• _WORK INSTRUCTION_: Starting with the line that contains "The width and height of the screenshot is (1286, 873)." and going on through the line that contains "coordinates (434, 74).", reproduce only those lines of the records, changing "Identify" to "Pinpoint" and leaving everything else untouched.

• _EXERCISE INPUTS_:

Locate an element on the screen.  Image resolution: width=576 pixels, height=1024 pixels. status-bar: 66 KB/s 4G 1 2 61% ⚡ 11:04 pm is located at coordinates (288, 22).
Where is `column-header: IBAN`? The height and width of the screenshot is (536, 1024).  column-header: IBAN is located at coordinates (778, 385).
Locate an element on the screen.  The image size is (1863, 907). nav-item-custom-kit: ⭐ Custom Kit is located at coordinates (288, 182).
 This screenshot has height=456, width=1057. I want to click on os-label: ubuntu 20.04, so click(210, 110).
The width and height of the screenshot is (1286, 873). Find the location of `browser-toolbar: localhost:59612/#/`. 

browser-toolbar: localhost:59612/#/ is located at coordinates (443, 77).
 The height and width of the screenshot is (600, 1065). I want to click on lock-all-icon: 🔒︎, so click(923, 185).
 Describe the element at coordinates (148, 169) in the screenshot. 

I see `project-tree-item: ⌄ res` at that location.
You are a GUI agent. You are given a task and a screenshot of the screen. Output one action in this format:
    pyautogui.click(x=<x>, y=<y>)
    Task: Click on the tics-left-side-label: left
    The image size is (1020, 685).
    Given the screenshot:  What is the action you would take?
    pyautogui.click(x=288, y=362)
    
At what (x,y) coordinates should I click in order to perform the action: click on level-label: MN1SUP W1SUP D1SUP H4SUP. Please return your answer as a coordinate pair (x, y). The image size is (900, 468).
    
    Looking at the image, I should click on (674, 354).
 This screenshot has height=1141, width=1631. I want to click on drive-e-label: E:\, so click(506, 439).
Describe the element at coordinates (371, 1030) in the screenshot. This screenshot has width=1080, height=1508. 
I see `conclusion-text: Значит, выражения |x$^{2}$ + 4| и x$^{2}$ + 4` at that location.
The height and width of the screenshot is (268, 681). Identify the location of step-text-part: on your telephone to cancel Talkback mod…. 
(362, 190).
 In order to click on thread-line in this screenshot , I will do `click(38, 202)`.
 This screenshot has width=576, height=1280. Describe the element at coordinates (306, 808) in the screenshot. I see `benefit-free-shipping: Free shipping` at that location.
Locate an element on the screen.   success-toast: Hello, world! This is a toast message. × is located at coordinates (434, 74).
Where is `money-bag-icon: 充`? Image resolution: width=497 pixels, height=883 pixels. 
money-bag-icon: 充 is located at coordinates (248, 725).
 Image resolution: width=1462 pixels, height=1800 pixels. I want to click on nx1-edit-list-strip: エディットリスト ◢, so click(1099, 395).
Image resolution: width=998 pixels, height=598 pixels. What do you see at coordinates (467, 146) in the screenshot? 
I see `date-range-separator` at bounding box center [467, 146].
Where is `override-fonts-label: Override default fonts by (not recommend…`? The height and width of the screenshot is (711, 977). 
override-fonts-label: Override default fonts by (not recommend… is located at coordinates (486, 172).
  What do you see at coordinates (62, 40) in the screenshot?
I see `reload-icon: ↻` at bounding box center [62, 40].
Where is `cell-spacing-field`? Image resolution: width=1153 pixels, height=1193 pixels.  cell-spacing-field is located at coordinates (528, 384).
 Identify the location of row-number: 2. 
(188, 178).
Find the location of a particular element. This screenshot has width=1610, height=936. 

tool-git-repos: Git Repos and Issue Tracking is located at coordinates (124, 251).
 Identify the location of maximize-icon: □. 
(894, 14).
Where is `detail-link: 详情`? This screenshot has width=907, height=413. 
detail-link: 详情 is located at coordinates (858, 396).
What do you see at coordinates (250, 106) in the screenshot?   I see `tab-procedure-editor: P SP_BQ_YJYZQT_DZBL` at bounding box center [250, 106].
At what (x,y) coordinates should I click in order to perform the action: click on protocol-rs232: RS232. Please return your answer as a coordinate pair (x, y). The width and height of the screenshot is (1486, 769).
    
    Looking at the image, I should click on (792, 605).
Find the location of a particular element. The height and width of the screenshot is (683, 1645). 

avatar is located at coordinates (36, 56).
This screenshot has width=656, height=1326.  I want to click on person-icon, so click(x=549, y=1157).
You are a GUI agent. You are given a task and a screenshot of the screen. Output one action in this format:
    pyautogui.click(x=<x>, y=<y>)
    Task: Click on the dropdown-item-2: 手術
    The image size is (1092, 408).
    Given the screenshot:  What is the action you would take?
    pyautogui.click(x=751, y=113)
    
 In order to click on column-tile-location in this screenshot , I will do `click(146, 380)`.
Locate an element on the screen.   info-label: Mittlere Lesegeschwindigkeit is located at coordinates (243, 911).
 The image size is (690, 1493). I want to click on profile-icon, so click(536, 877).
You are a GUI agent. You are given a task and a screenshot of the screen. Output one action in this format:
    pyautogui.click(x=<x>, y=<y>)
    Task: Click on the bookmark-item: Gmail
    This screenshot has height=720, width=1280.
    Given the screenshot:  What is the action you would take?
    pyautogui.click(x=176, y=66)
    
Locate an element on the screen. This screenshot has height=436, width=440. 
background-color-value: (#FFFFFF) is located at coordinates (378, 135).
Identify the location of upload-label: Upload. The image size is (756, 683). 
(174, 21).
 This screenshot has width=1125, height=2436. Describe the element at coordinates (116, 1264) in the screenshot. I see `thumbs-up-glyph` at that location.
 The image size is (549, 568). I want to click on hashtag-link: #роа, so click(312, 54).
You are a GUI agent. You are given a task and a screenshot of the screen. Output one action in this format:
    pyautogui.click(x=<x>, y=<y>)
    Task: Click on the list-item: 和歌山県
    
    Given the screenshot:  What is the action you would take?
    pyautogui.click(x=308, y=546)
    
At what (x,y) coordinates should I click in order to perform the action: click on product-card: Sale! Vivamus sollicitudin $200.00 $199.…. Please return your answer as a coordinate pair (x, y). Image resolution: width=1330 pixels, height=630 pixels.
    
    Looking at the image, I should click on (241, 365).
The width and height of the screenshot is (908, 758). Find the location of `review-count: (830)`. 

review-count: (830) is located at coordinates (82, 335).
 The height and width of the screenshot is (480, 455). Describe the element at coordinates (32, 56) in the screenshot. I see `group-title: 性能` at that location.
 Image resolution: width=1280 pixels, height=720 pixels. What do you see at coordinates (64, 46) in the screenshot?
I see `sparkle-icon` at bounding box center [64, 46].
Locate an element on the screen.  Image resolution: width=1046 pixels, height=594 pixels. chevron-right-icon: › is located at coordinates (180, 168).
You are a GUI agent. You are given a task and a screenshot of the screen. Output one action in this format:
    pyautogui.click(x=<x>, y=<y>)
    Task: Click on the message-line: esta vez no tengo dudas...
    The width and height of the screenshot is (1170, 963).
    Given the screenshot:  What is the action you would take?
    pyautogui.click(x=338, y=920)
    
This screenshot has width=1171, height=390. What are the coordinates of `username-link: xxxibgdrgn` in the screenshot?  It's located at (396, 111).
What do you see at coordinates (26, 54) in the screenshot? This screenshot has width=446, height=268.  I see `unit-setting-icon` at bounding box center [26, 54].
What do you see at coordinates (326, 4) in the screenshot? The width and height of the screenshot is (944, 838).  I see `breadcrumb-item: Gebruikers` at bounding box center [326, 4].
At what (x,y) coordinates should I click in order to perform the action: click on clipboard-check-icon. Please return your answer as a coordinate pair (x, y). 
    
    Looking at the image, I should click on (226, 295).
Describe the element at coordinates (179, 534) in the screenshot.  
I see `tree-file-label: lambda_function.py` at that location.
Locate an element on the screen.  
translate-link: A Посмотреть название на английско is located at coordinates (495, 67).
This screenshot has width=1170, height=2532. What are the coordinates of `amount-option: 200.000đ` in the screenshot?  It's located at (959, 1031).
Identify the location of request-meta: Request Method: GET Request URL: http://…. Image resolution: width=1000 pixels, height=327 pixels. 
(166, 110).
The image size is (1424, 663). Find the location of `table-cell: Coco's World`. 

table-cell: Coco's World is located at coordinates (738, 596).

• _EXERCISE OUTPUT_:
The width and height of the screenshot is (1286, 873). Find the location of `browser-toolbar: localhost:59612/#/`. 

browser-toolbar: localhost:59612/#/ is located at coordinates (443, 77).
 The height and width of the screenshot is (600, 1065). I want to click on lock-all-icon: 🔒︎, so click(923, 185).
 Describe the element at coordinates (148, 169) in the screenshot. 

I see `project-tree-item: ⌄ res` at that location.
You are a GUI agent. You are given a task and a screenshot of the screen. Output one action in this format:
    pyautogui.click(x=<x>, y=<y>)
    Task: Click on the tics-left-side-label: left
    The image size is (1020, 685).
    Given the screenshot:  What is the action you would take?
    pyautogui.click(x=288, y=362)
    
At what (x,y) coordinates should I click in order to perform the action: click on level-label: MN1SUP W1SUP D1SUP H4SUP. Please return your answer as a coordinate pair (x, y). The image size is (900, 468).
    
    Looking at the image, I should click on (674, 354).
 This screenshot has height=1141, width=1631. I want to click on drive-e-label: E:\, so click(506, 439).
Describe the element at coordinates (371, 1030) in the screenshot. This screenshot has width=1080, height=1508. 
I see `conclusion-text: Значит, выражения |x$^{2}$ + 4| и x$^{2}$ + 4` at that location.
The height and width of the screenshot is (268, 681). Pinpoint the location of step-text-part: on your telephone to cancel Talkback mod…. 
(362, 190).
 In order to click on thread-line in this screenshot , I will do `click(38, 202)`.
 This screenshot has width=576, height=1280. Describe the element at coordinates (306, 808) in the screenshot. I see `benefit-free-shipping: Free shipping` at that location.
Locate an element on the screen.   success-toast: Hello, world! This is a toast message. × is located at coordinates (434, 74).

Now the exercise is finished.